• _Supplied records_

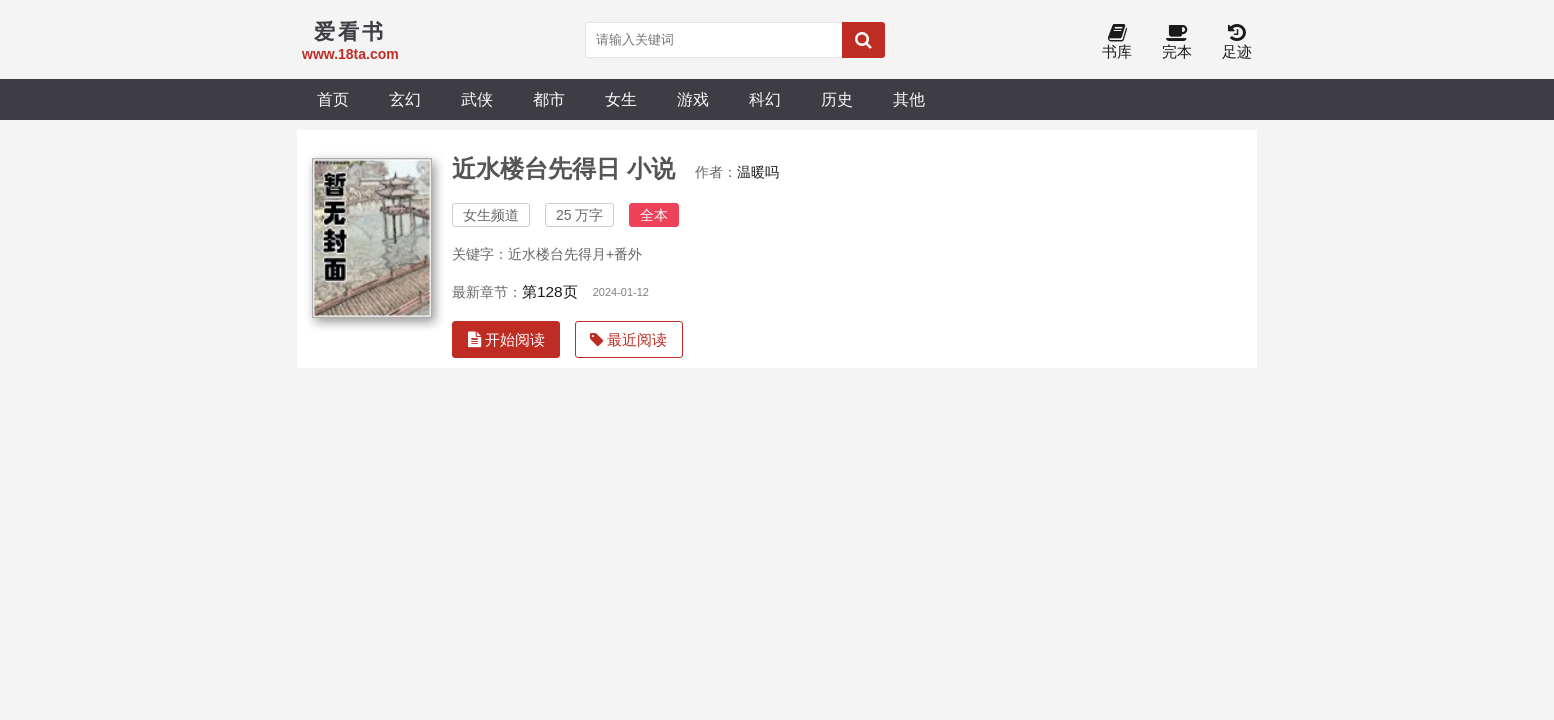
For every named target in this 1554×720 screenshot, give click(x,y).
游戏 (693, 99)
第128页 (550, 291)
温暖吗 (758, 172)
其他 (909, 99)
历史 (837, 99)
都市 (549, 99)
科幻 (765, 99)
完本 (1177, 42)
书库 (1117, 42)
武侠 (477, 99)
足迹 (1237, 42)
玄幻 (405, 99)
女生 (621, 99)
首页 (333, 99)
...
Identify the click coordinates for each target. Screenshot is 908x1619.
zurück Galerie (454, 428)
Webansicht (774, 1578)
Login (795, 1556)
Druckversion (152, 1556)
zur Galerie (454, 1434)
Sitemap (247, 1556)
...
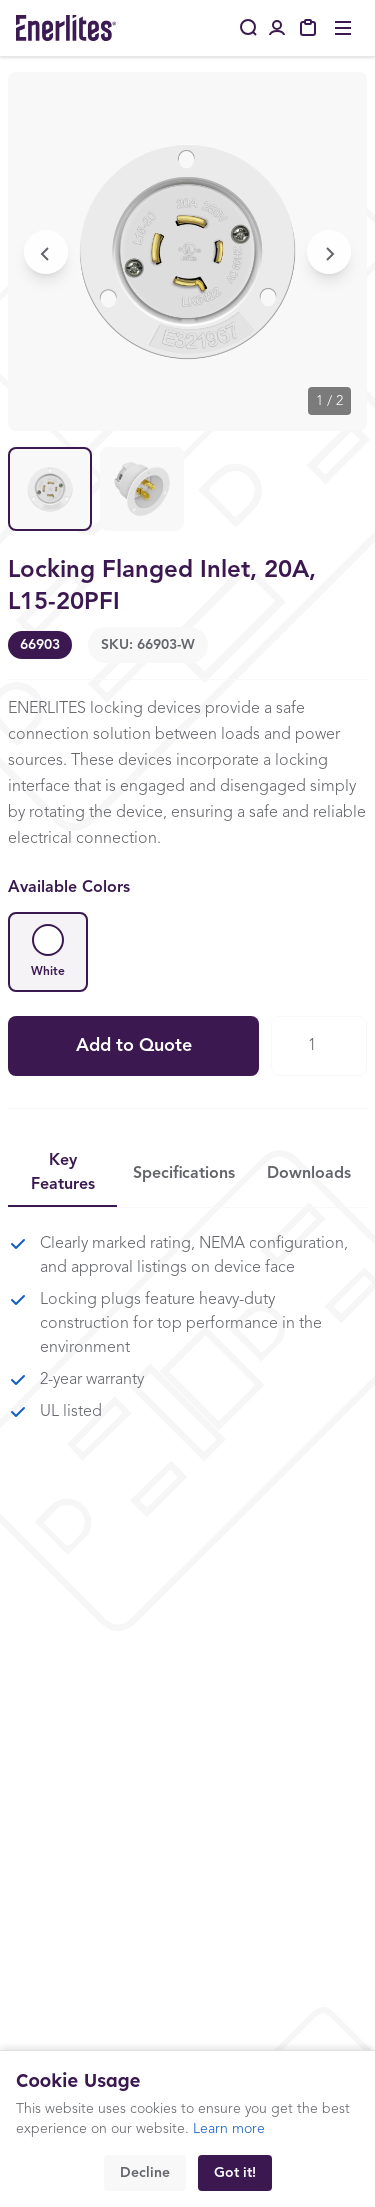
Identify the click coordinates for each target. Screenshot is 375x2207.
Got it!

• _Prompt_
Count the lines in the entries above that contain the string "coordinates", matching case exactly. Reply with the number only.

• _Task answer_
2